Mentor: Richard Drake, Ph.D.

Our lab focuses primarily on sugar modifications to proteins known as glycans and how these glycans change with disease states. My research focuses on liver cancer, specifically hepatocellular carcinoma, and how these sugar structures change during disease progression. Previously, we have found that specific glycan changes occur more frequently and abundantly in cancerous tissue.

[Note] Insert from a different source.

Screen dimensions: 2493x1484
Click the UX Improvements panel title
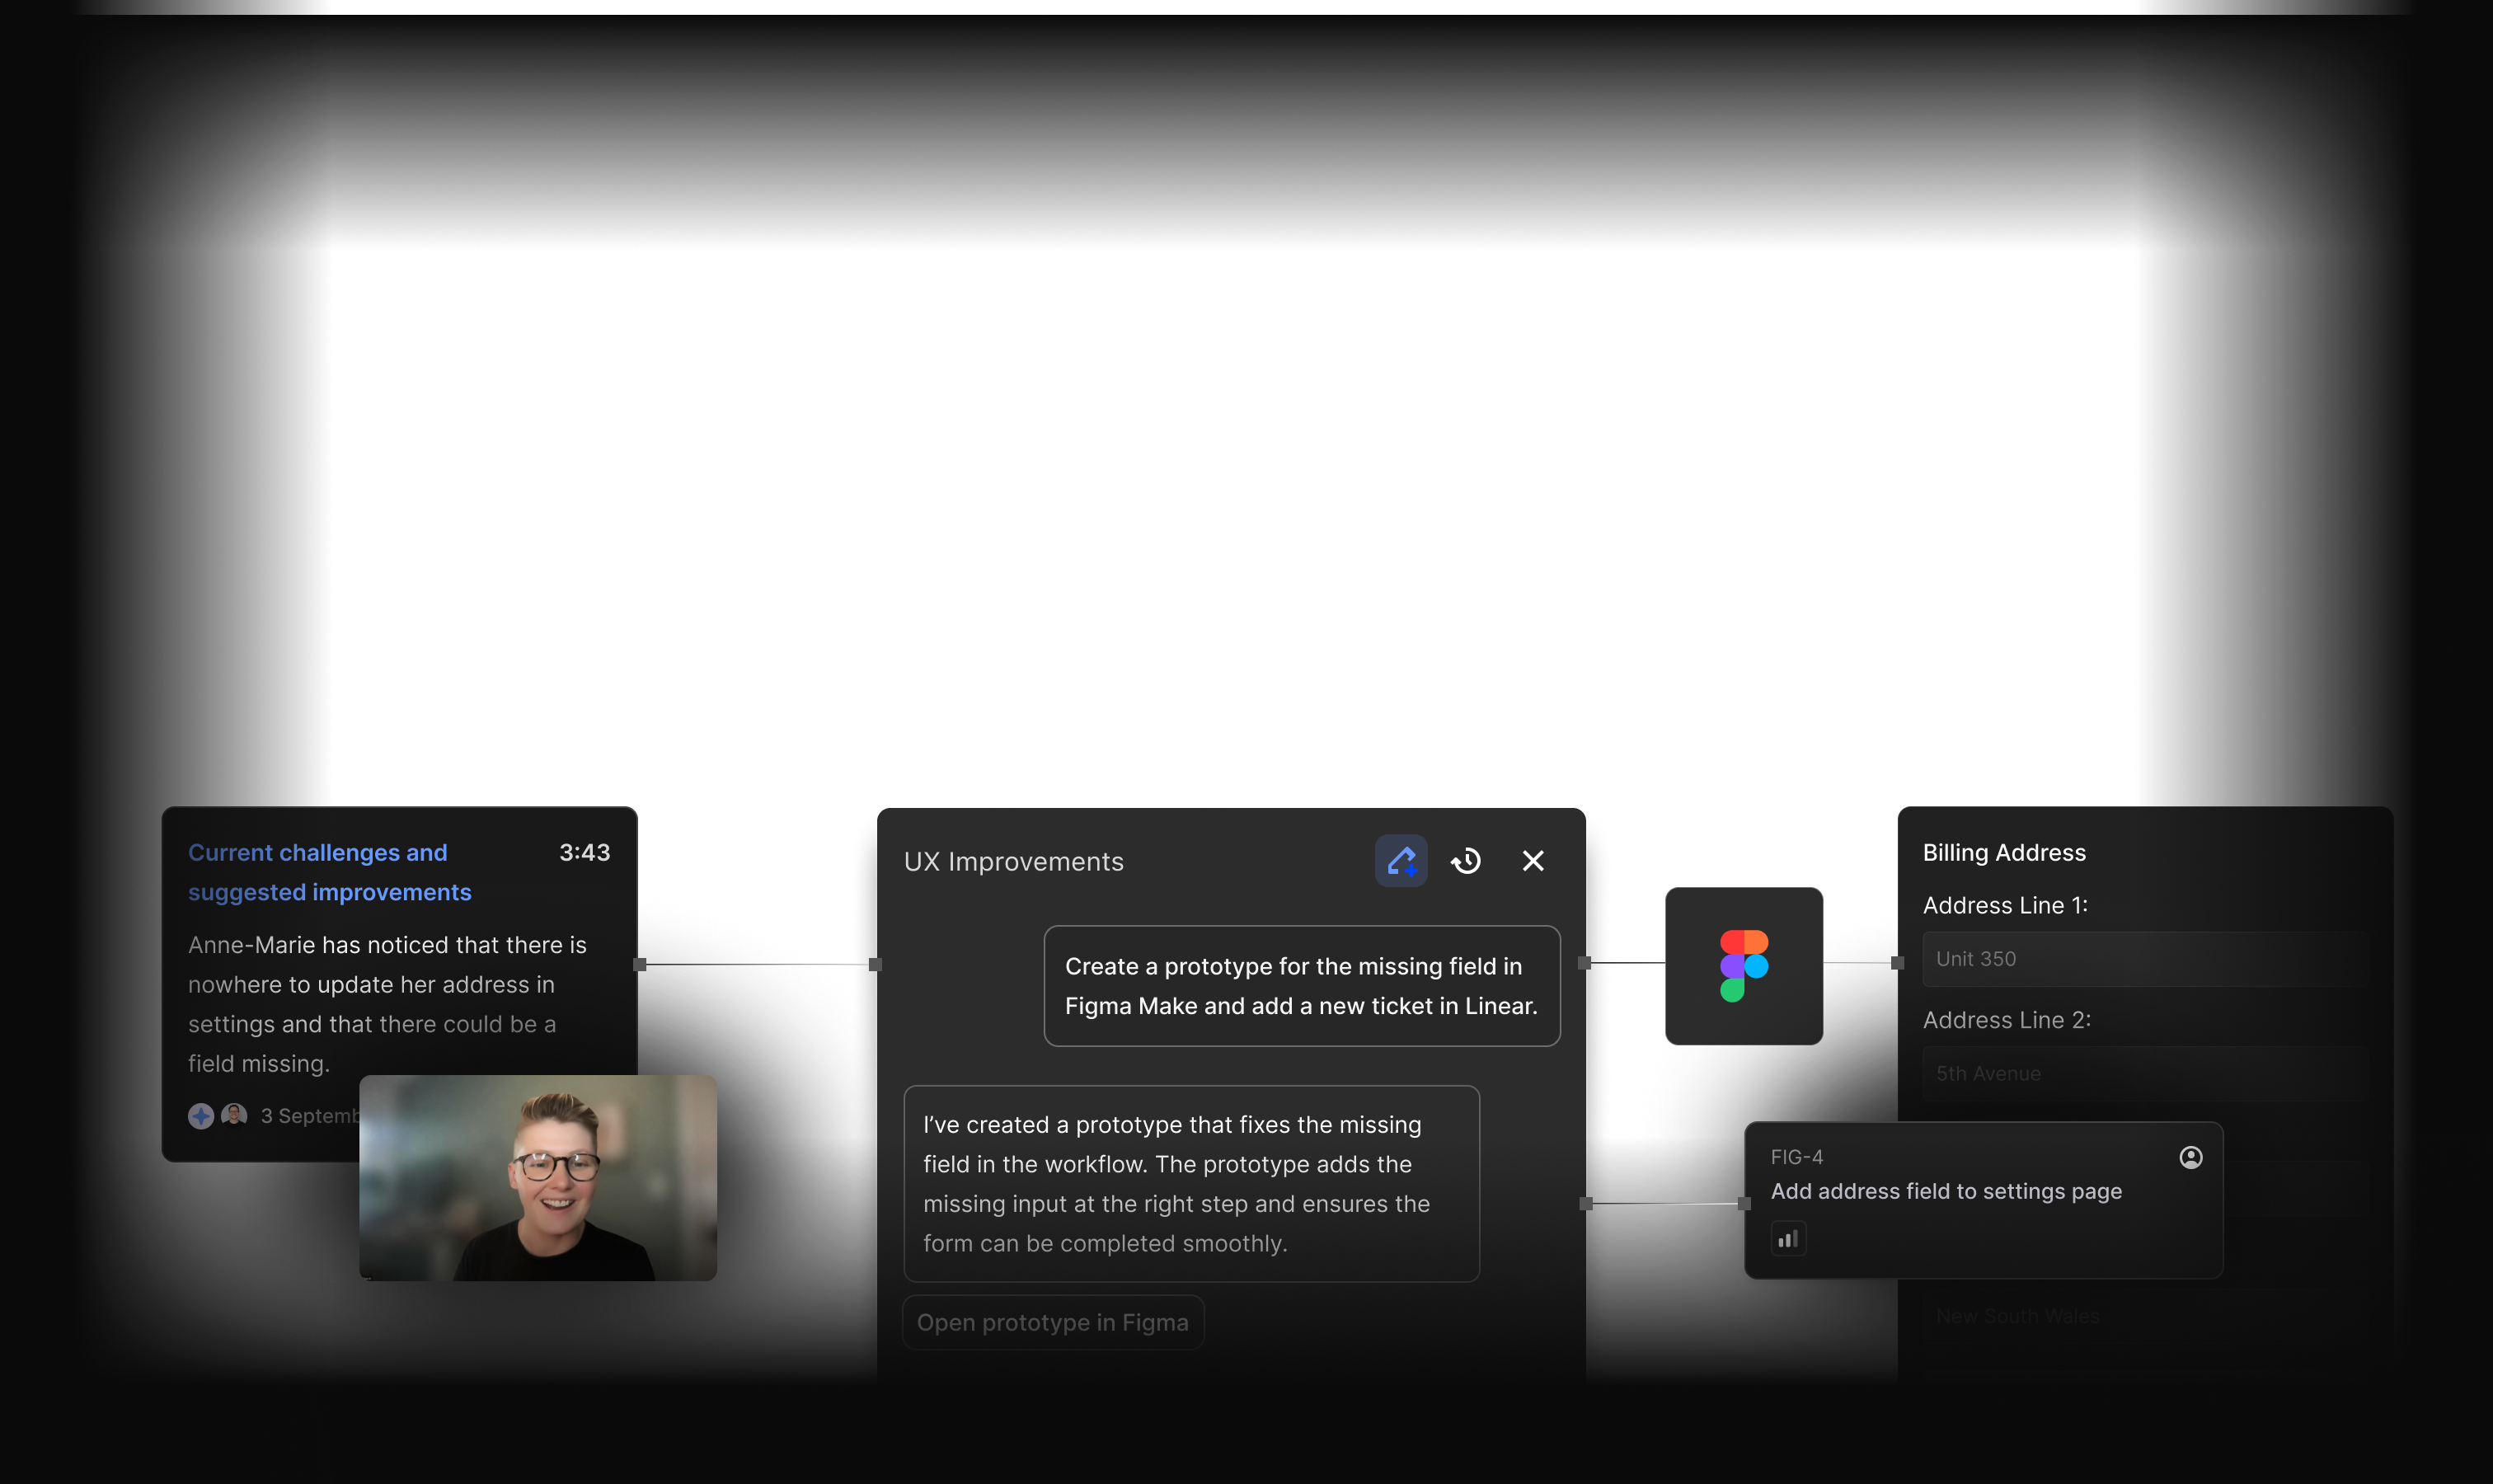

From this, we hope to use these glycan structure changes and the proteins they are attached to as potential biomarkers for earlier detection of liver cancer, therefore improving survival rates and treatment options.

2018 Awardees

Bradley Krisanits

Bradley Krisanits

HCC Abney Fellow

Project: Advanced Glycation End-Products: Lifestyle Contributions to Prostate Cancer Disparity and Intervention

Mentor: David Turner, Ph.D.

The HCC fellowship will aid in the successful completion of a clinical trial investigating the benefits of lifestyle change on biomarkers of prostate cancer progression.

Tony Kwon

Hyunwoo (Tony) Kwon

HCC Abney Fellow

Project: Investigation of IFNg-IDO1-Tryptophan Transport Axis as the Molecular Basis for Bladder Cancer Sex Bias

Mentor: Zihai Li, M.D., Ph.D.

Males and females share robust differences in their susceptibility to various autoimmune and infectious diseases, emphasizing that sex is an important biological variable regulating the immune system. My research studies the potential implication of sex-based immunological differences on the pathogenesis of various malignancies.

Steven Schutt

Steven Schutt

HCC Abney Fellow

Project: Fli-1: A Promising Therapeutic Target in Graft-versus-Host Disease and Leukemia

Mentor: Xue-Zhong Yu, M.D.

The protein Friend leukemia virus integration 1 (Fli-1) is responsible for development of Ewing's Sarcoma and certain types of leukemia, while also being associated with systemic lupus (SLE) in humans. This association led us to test if targeting Fli-1 in pre-clinical animal models would be beneficial for graft-versus-host disease (GVHD), where we indeed found that targeting Fli-1 using a genetic approach was able to prevent GVHD development.

Aubrey Smith

Aubrey Smith

HCC Abney Fellow

Project: Defining the Role of Toll-like Receptor Agonists in T Cell-based Immunotherapy

Mentor: Chrystal Paulos, Ph.D.

We recently discovered that Toll-like receptor 9 agonist, called CpG-ODN, dramatically augments the anti-tumor activity of adoptively transferred CD8+ T cells. This grant seeks to uncover the mechanisms underlining the effectiveness of this novel therapy. Our findings have the potential to revolutionize various forms of T cell-based therapies for cancer patients.